Description
I've had several chats with people recently so I'm putting there here to capture everything we do on 1.0.6 to deal with 503's, and then people can tell me what shouldn't be required as of 1.1.x.
The combination of all these things we see little 503's in the mesh, and basically none at the edge.

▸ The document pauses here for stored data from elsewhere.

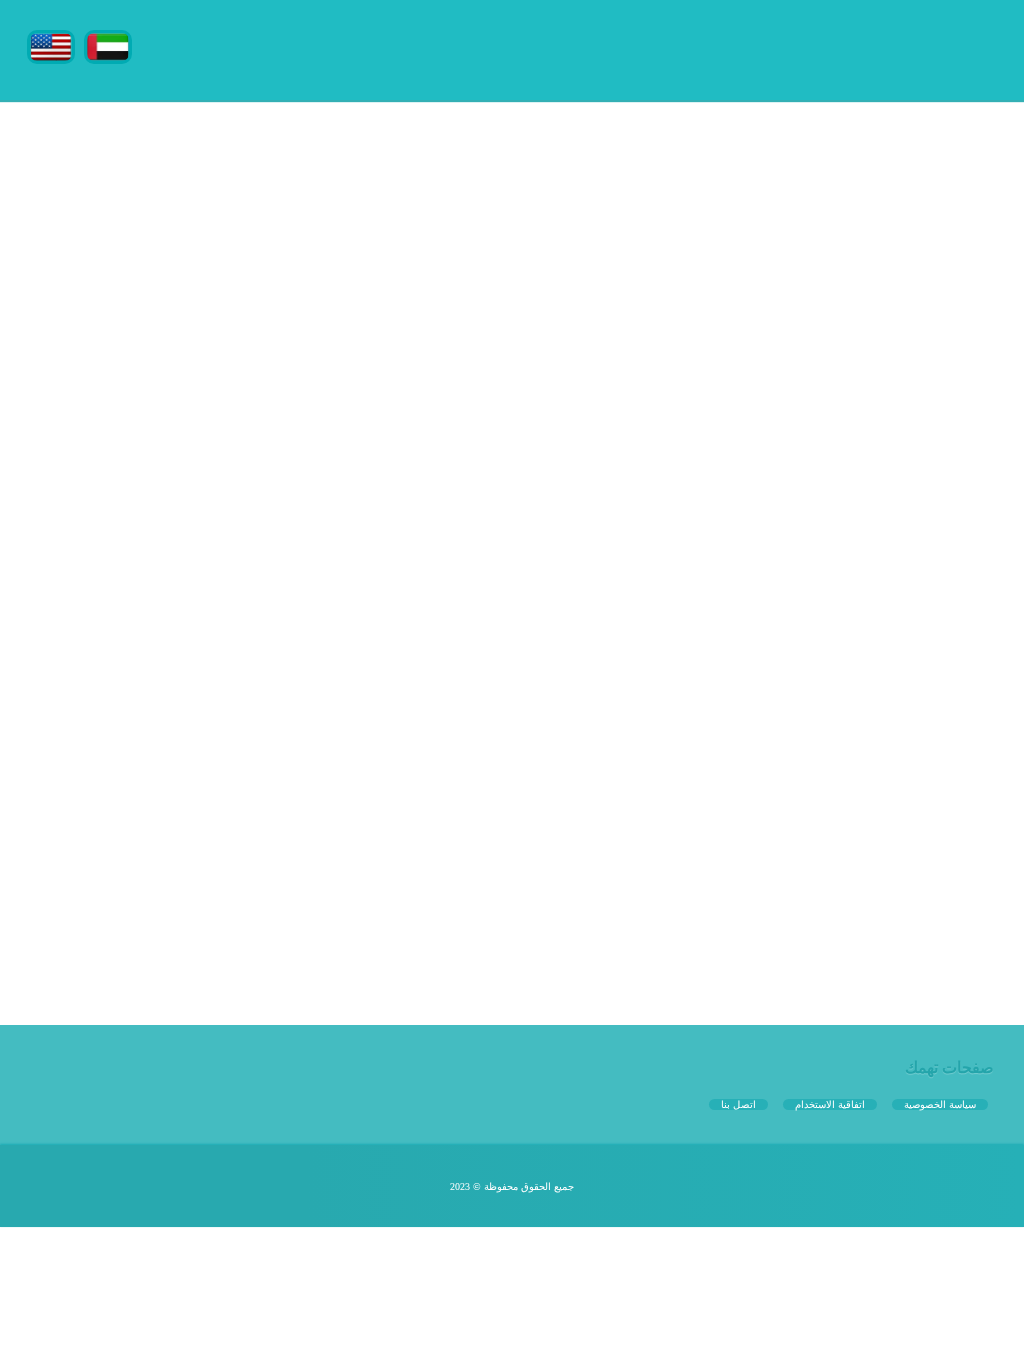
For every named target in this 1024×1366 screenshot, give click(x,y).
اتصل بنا (738, 1104)
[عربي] (108, 45)
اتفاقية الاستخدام (830, 1104)
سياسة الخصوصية (940, 1104)
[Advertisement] (512, 240)
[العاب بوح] (847, 47)
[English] (51, 45)
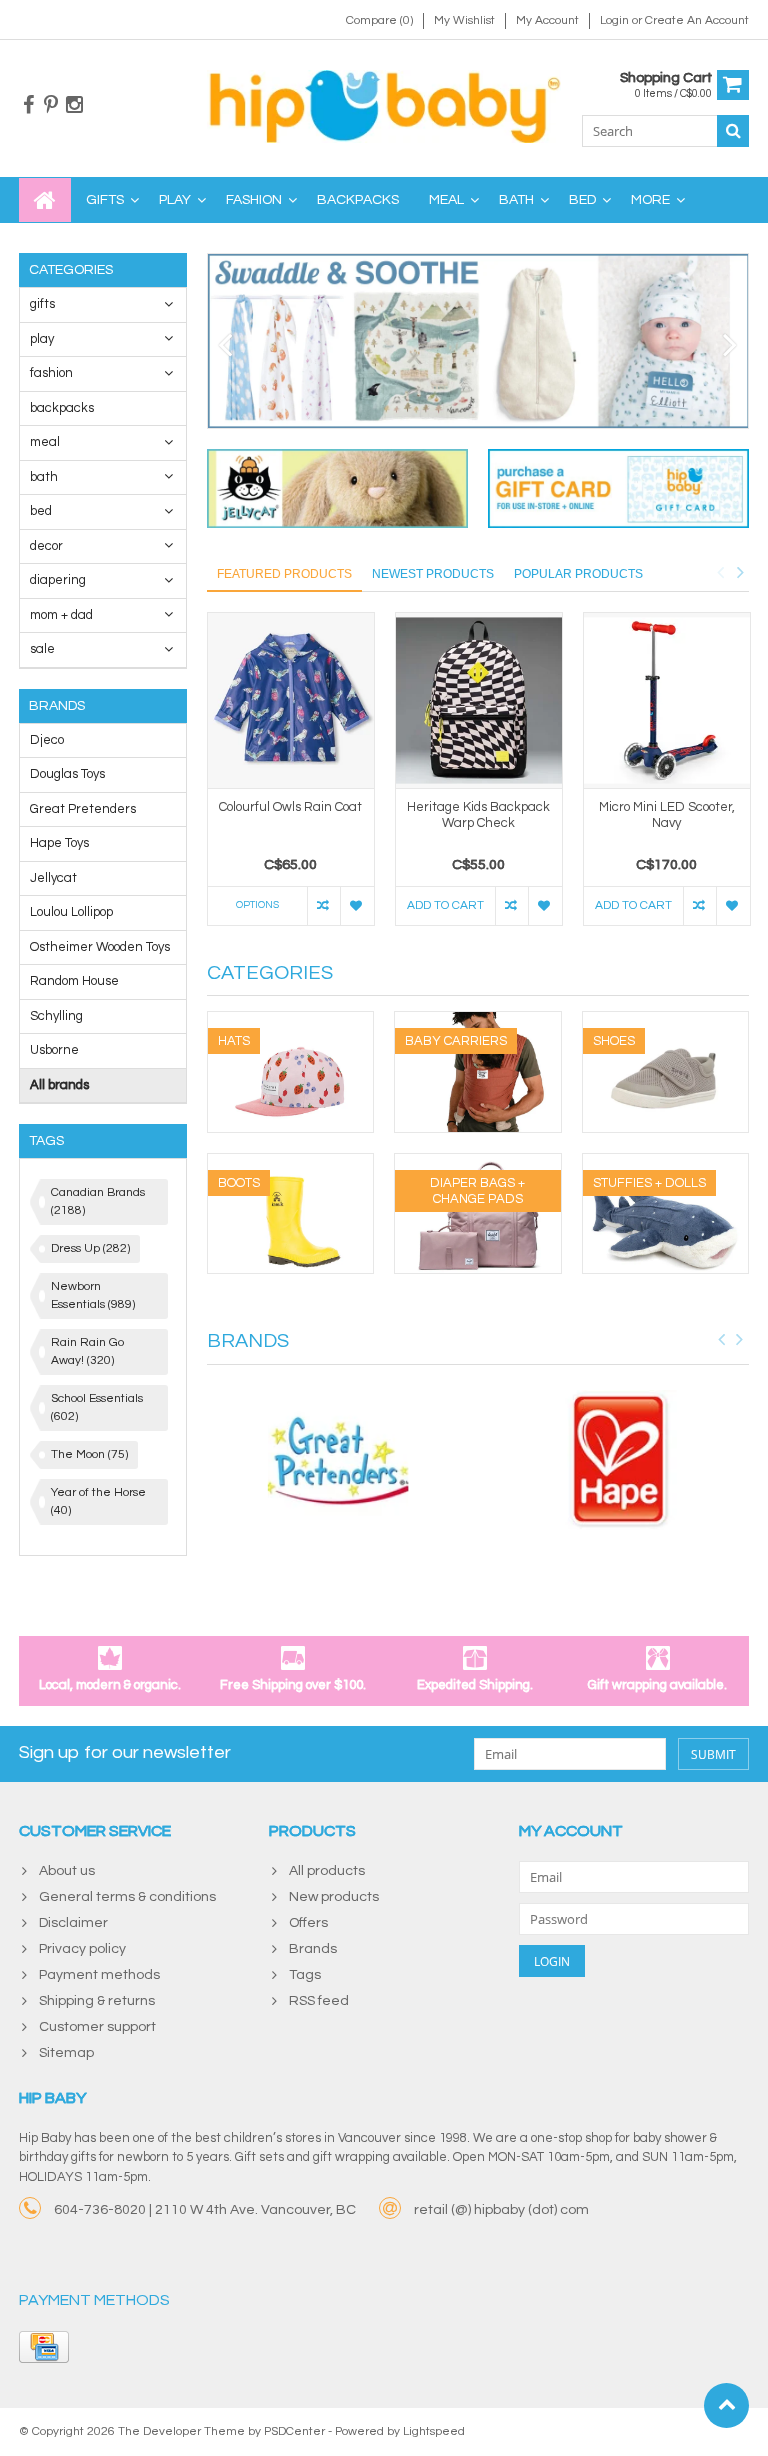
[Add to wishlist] (356, 906)
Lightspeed (434, 2431)
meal (446, 200)
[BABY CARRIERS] (478, 1022)
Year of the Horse (98, 1501)
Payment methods (99, 1975)
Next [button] (740, 572)
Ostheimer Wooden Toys (100, 947)
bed (582, 200)
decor (46, 546)
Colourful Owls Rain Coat (290, 807)
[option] (291, 779)
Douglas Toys (67, 774)
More (650, 200)
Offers (308, 1923)
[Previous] (225, 346)
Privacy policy (82, 1949)
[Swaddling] (478, 341)
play (175, 200)
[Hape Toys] (619, 1460)
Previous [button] (720, 572)
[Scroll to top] (726, 2405)
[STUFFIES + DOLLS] (666, 1164)
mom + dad (61, 615)
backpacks (358, 200)
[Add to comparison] (323, 906)
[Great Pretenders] (338, 1460)
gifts (105, 200)
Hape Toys (59, 843)
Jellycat (53, 878)
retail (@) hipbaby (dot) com (501, 2210)
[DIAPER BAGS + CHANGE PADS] (478, 1164)
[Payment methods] (44, 2347)
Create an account (697, 20)
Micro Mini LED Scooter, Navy (667, 815)
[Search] (733, 131)
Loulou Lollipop (71, 912)
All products (327, 1871)
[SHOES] (666, 1022)
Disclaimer (73, 1923)
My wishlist (464, 20)
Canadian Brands (98, 1201)
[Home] (45, 200)
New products (334, 1897)
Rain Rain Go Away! (87, 1351)
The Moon (89, 1454)
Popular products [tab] (578, 574)
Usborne (54, 1050)
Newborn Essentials (93, 1295)
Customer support (97, 2027)
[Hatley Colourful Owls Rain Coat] (291, 700)
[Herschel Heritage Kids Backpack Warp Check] (479, 700)
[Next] (730, 346)
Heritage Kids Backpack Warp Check (478, 815)
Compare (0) (379, 20)
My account (547, 20)
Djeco (47, 740)
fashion (254, 200)
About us (67, 1871)
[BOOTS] (291, 1164)
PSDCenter (294, 2431)
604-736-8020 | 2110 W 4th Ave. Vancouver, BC (205, 2210)
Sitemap (66, 2053)
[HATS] (291, 1022)
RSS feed (319, 2001)
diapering (58, 580)
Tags (305, 1975)
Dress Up (90, 1248)
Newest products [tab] (433, 574)
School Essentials (97, 1407)
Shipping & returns (97, 2001)
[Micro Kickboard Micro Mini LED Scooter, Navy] (667, 700)
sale (42, 649)
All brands (59, 1085)
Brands (313, 1949)
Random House (74, 981)
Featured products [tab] (284, 574)
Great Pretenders (83, 809)
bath (516, 200)
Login (616, 20)
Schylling (56, 1016)
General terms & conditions (127, 1897)
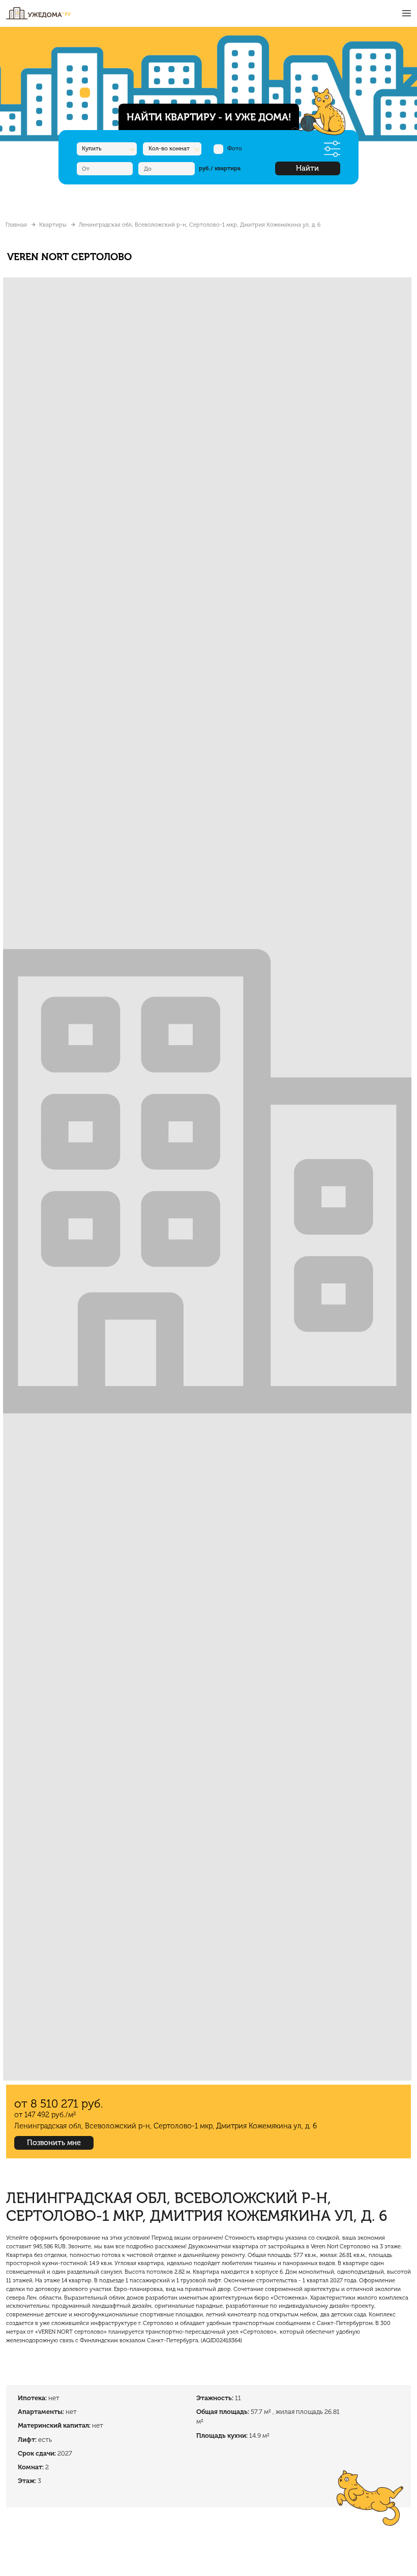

On the VirtualService for every service, we configure the envoy retry headers:
spec:
http:
- appendHeaders:
x-envoy-max-retries: "10"
x-envoy-retry-on: gateway-error,connect-failure,refused-stream
On the DestinationRule for high QPS (3k/sec over 6 pods) applications, we configure outlier detection, this would result in 400-500errors to 2-5, during a pod restart.
spec:
trafficPolicy
outlierDetection:
maxEjectionPercent: 50
baseEjectionTime: 30s
consecutiveErrors: 5
interval: 30s
On the pods, we configure the application container to have a preStop sleep, which gives time for the unready state of the pod (during termination) to populate to other envoys and the traffic to drain:
lifecycle:
preStop:
exec:
command:
- sleep
- "10"
On envoy, we have a custom pre-stop hook that waits for the primary application to stop listening:
#!/bin/bash
set -e
if ! pidof envoy &>/dev/null; then
exit 0
fi
if ! pidof pilot-agent &>/dev/null; then
exit 0
fi
while [ $(netstat -plunt | grep tcp | grep -v envoy | wc -l | xargs) -ne 0 ]; do
sleep 3;
done
exit 0
In the istio config we do policyCheckFailOpen: true